Dosen UIN Alauddin dan STAI Al-Furqan Makassar
Samata-Gowa, 09-04-2021
Pendahuluan
Mungkin kalimat seperti tema di atas sudah pernah Anda dengar. Pendosa pun punya harapan masuk surga. Taubat nasuha adalah jalan yang tersedia untuk setiap hamba yang menginginkan jalan menuju ampunan, rahmat, ridha, dan surga di sisi Rabb-nya.
Seorang pendosa yang di hatinya dipenuhi pengharapan dan takut kepada Allah Swt. akan berada di sisi-Nya dan itu bisa jadi lebih baik daripada ahli ibadah walau rajin ibadahnya namun di hatinya selalu putus asa dari rahmat Allah Swt.
Memiliki harapan dan takut kepada Allah adalah hal yang penting yang menandakan walau orang itu banyak memiliki dosa namun di lubuk hatinya masih tersimpan iman. Seseorang yang dalam pandangannya memiliki dosa besar namun selalu berharap untuk dapat diampuni, maka di mata Allah dosa orang itu adalah kecil.

◆ DAFTAR PERMINTAAN
**A)** Kutiplah tanpa perubahan bagian teks tentang taubat nasuha, dimulai dari "Seorang pendosa yang" dan berakhir pada "itu adalah kecil.".
**B)** Menurut teks tentang taubat nasuha, jalan apa yang tersedia bagi setiap hamba yang menginginkan jalan menuju ampunan, rahmat, ridha, dan surga di sisi Rabb-nya?
**C)** Lanjutkan teks tentang taubat nasuha setelah kalimat terakhir yang ditampilkan.

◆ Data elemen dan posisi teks
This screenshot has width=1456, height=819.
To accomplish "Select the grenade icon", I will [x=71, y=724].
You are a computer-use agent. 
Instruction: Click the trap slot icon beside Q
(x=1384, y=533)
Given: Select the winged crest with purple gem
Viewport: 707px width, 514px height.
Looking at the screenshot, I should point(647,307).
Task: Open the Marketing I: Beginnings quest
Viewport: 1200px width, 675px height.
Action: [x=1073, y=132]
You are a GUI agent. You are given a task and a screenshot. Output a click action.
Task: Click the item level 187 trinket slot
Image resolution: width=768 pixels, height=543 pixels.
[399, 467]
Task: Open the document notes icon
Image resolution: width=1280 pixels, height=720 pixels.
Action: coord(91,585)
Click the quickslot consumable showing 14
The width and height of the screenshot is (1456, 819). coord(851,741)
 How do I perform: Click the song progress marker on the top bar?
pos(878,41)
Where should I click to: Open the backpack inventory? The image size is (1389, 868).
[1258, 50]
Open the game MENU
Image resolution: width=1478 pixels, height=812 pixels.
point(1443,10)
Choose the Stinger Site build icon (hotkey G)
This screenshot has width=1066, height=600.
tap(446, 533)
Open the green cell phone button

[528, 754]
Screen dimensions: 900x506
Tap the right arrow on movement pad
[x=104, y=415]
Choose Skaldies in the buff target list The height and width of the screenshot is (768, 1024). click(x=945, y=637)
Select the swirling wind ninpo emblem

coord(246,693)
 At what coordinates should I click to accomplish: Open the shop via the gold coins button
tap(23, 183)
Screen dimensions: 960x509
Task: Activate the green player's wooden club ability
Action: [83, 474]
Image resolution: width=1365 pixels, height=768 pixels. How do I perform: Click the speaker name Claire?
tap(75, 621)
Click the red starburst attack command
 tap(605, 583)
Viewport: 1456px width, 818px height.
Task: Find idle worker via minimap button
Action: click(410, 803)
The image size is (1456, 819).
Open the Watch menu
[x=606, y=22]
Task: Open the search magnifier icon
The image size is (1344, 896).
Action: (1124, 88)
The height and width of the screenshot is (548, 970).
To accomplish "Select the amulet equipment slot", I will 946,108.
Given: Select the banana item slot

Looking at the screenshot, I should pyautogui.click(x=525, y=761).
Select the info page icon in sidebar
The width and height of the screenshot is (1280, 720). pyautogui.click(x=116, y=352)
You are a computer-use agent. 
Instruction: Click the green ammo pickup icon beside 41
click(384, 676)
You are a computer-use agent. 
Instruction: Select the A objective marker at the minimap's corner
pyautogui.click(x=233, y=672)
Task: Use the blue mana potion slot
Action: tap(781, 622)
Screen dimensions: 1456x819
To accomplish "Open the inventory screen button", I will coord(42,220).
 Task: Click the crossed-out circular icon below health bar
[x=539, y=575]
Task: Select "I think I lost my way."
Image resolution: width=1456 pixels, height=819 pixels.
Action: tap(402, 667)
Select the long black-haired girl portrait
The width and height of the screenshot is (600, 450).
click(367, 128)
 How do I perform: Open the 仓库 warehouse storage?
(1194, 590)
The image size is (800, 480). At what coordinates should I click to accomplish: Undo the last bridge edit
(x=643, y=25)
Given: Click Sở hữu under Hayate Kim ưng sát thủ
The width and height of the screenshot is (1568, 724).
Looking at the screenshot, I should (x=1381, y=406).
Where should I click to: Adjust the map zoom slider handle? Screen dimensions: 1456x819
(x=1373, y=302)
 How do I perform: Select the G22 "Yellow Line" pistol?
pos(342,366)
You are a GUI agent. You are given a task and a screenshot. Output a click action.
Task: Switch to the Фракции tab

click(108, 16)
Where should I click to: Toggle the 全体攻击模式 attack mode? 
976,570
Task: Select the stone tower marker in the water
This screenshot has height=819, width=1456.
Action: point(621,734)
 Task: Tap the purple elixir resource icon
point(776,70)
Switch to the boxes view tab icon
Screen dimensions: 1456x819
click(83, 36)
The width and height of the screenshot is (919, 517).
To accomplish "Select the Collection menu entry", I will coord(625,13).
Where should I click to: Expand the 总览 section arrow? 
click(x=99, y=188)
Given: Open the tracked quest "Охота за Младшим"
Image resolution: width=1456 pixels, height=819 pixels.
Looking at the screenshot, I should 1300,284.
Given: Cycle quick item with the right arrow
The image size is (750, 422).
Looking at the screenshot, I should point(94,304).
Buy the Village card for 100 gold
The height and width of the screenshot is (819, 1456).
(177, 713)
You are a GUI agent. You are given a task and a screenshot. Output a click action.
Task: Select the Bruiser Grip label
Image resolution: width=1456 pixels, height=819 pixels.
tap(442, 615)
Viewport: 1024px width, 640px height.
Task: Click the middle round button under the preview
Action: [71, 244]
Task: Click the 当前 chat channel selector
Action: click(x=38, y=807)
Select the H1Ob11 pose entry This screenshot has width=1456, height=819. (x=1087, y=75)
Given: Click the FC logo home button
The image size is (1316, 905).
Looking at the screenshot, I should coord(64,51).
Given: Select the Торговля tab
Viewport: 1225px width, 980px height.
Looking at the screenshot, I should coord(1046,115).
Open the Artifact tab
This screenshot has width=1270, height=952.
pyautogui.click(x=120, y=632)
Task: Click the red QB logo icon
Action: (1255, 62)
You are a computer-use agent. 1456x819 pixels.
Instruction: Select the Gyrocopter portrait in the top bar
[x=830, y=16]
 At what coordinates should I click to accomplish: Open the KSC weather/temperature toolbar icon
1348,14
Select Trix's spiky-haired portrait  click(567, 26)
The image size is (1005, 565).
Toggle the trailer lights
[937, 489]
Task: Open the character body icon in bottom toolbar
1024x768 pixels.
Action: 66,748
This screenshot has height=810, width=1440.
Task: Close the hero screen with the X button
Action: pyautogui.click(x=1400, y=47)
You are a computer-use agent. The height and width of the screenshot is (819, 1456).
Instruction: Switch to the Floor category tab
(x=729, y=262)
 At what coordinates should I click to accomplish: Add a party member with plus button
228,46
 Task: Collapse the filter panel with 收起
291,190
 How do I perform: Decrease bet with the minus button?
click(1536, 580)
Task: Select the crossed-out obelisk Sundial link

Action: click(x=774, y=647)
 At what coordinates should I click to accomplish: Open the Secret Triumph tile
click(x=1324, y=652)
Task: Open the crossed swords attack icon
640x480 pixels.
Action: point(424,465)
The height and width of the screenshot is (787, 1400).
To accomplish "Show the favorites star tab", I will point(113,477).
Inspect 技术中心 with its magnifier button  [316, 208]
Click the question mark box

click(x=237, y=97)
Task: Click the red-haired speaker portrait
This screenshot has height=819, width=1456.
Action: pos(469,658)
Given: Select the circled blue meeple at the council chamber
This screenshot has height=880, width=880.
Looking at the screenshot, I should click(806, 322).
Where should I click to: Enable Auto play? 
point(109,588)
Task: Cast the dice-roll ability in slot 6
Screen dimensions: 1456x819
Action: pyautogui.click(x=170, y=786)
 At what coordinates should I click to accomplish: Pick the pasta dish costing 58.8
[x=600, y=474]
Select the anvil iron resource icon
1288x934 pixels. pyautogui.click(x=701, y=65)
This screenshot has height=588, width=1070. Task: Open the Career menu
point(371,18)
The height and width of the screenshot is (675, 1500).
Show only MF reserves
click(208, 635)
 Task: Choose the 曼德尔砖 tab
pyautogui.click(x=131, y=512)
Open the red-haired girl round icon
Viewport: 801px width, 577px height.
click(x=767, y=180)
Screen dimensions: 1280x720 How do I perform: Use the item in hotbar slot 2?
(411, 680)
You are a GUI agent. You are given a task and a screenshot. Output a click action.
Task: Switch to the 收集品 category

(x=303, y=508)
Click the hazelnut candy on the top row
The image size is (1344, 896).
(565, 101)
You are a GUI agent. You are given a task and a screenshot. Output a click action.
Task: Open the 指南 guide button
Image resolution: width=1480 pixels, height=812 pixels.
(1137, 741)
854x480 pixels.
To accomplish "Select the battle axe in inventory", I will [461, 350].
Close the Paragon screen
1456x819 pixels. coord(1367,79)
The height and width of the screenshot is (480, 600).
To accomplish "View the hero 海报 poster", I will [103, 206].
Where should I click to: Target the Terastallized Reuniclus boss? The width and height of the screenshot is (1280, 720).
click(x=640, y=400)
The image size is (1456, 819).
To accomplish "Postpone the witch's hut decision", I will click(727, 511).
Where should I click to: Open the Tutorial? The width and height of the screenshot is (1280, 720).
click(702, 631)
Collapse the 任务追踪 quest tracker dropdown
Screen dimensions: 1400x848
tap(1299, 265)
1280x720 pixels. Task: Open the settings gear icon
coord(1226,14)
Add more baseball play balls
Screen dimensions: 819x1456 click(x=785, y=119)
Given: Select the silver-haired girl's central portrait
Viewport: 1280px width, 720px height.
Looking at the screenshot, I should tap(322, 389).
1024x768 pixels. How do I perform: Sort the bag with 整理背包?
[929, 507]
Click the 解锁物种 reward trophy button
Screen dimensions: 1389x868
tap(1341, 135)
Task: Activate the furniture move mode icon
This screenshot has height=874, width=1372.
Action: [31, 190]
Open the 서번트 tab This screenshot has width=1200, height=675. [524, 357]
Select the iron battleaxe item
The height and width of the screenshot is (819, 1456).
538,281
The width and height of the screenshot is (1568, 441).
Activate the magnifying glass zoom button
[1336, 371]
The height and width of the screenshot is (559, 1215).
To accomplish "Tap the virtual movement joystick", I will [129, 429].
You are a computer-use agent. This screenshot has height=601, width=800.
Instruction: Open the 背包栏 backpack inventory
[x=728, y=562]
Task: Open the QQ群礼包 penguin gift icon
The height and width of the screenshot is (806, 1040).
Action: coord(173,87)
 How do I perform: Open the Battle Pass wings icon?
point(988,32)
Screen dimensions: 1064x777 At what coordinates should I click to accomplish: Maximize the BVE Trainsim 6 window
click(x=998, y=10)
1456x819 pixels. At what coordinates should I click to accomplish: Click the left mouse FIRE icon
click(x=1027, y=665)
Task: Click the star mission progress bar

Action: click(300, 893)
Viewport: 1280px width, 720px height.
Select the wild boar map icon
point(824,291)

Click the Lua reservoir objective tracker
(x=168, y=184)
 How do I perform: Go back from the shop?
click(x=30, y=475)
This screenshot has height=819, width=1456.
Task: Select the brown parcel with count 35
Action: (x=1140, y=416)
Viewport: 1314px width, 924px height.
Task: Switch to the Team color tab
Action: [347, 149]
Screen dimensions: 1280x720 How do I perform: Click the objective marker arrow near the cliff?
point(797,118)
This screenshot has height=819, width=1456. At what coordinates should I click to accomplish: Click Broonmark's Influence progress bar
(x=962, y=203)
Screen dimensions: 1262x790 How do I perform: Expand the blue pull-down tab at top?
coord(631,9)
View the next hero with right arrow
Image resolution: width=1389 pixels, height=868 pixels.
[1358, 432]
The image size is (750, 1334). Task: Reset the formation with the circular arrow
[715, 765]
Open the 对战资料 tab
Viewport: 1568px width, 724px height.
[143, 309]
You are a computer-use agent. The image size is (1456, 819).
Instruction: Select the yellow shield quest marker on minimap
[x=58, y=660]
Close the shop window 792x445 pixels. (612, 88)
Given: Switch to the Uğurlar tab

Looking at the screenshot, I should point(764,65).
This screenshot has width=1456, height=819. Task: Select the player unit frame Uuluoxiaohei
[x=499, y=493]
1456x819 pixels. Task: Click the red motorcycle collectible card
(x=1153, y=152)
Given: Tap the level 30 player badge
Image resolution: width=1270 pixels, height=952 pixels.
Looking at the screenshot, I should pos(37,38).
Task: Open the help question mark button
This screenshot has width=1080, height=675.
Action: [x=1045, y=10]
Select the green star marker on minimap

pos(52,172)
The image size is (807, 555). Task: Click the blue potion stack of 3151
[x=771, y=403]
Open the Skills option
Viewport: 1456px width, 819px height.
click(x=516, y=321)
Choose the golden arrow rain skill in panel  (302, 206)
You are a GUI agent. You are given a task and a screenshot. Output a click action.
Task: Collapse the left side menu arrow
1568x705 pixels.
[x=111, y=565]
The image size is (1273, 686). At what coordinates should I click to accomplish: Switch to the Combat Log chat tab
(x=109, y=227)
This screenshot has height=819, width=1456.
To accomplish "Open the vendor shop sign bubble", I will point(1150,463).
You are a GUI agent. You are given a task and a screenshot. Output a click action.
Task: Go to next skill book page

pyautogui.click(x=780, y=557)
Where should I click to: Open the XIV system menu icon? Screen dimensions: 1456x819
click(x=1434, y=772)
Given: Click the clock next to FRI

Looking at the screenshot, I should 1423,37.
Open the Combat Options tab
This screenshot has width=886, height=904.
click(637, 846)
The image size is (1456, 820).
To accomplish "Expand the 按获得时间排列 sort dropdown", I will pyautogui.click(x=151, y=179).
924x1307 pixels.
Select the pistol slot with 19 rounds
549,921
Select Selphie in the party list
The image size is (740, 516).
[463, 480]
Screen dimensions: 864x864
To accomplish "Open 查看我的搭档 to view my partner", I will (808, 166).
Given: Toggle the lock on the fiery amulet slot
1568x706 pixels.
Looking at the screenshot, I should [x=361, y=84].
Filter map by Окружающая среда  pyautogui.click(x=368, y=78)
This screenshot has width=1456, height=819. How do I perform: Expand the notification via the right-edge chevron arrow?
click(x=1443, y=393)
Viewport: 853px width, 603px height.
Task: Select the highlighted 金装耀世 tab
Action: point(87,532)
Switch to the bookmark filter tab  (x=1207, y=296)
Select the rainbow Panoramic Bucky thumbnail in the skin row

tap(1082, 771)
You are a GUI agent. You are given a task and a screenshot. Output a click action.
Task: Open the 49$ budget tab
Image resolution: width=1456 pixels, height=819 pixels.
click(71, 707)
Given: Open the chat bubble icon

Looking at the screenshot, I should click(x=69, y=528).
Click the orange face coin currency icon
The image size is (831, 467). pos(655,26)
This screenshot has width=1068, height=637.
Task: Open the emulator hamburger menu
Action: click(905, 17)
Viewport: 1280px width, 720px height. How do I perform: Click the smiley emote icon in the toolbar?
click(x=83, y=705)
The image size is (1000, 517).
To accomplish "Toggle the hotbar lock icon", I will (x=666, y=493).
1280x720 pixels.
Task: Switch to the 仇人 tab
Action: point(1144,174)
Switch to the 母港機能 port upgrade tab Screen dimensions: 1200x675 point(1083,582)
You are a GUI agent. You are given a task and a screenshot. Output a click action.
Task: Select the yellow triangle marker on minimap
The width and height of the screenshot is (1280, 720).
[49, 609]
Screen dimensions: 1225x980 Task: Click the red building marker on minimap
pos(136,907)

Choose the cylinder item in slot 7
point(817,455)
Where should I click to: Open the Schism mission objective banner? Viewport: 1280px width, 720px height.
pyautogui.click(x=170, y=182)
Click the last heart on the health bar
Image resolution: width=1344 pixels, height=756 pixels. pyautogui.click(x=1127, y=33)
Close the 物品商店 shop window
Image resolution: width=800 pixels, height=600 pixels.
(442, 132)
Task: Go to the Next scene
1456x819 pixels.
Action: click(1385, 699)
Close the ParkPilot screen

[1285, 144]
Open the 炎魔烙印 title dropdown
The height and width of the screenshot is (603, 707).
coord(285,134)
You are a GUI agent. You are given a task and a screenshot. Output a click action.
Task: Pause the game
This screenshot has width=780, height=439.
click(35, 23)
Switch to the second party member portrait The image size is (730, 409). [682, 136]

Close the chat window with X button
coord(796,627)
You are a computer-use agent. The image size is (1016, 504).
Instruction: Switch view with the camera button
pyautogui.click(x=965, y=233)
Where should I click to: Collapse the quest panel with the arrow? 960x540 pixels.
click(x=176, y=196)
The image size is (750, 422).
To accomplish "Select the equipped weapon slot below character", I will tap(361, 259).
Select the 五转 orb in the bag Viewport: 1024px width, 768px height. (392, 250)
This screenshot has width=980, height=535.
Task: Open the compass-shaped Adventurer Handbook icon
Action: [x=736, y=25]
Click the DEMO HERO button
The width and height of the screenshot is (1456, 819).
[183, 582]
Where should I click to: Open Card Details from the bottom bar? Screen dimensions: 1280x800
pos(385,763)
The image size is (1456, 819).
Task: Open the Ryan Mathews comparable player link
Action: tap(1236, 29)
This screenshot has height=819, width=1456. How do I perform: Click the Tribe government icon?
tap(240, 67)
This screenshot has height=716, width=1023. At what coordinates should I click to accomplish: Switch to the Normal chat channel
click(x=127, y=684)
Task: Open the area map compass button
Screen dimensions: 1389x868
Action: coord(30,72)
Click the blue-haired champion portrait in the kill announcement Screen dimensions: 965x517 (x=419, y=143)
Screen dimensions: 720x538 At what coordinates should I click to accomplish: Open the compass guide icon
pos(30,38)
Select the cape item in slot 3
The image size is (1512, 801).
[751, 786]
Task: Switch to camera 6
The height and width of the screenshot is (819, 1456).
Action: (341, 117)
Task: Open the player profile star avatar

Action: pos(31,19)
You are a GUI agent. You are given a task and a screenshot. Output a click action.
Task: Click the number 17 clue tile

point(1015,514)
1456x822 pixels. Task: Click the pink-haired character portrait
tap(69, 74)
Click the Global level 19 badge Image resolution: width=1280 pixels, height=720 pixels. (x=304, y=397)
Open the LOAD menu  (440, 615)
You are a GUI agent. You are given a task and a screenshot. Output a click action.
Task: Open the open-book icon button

◆ JAWABAN YANG DIHARAPKAN
**A)**
Seorang pendosa yang di hatinya dipenuhi pengharapan dan takut kepada Allah Swt. akan berada di sisi-Nya dan itu bisa jadi lebih baik daripada ahli ibadah walau rajin ibadahnya namun di hatinya selalu putus asa dari rahmat Allah Swt.
Memiliki harapan dan takut kepada Allah adalah hal yang penting yang menandakan walau orang itu banyak memiliki dosa namun di lubuk hatinya masih tersimpan iman. Seseorang yang dalam pandangannya memiliki dosa besar namun selalu berharap untuk dapat diampuni, maka di mata Allah dosa orang itu adalah kecil.

**B)** Taubat nasuha.

**C)**
Sebaliknya, orang yang rajin ibadah yang tidak memiliki niat untuk memperbaharui tobatnya karena putus asa atau karena memandang remeh dosa kecil, sehingga membiarkan dosa kecil terus menerus dilakukan, maka dalam pandangan Allah itu adalah dosa besar.
Begitulah maksud seorang pendosa itu lebih baik dari ahli ibadah sesuai yang disampaikan Ibnu Athailah dalam kitabnya, Al-Hikam. Anda mungkin pernah membacanya.
Kisah Nabi Musa dan Pendosa yang Mulia di Mata Allah
Pada zaman Nabi Musa, pernah terjadi masyarakat ramai-ramai menolak memandikan dan menguburkan jenazah seorang laki-laki. Di mata orang-orang, lelaki ini tak lebih dari sampah masyarakat. Perilakunya fasiq. Gemar melakukan dosa besar ataupun dosa kecil secara terus-menerus.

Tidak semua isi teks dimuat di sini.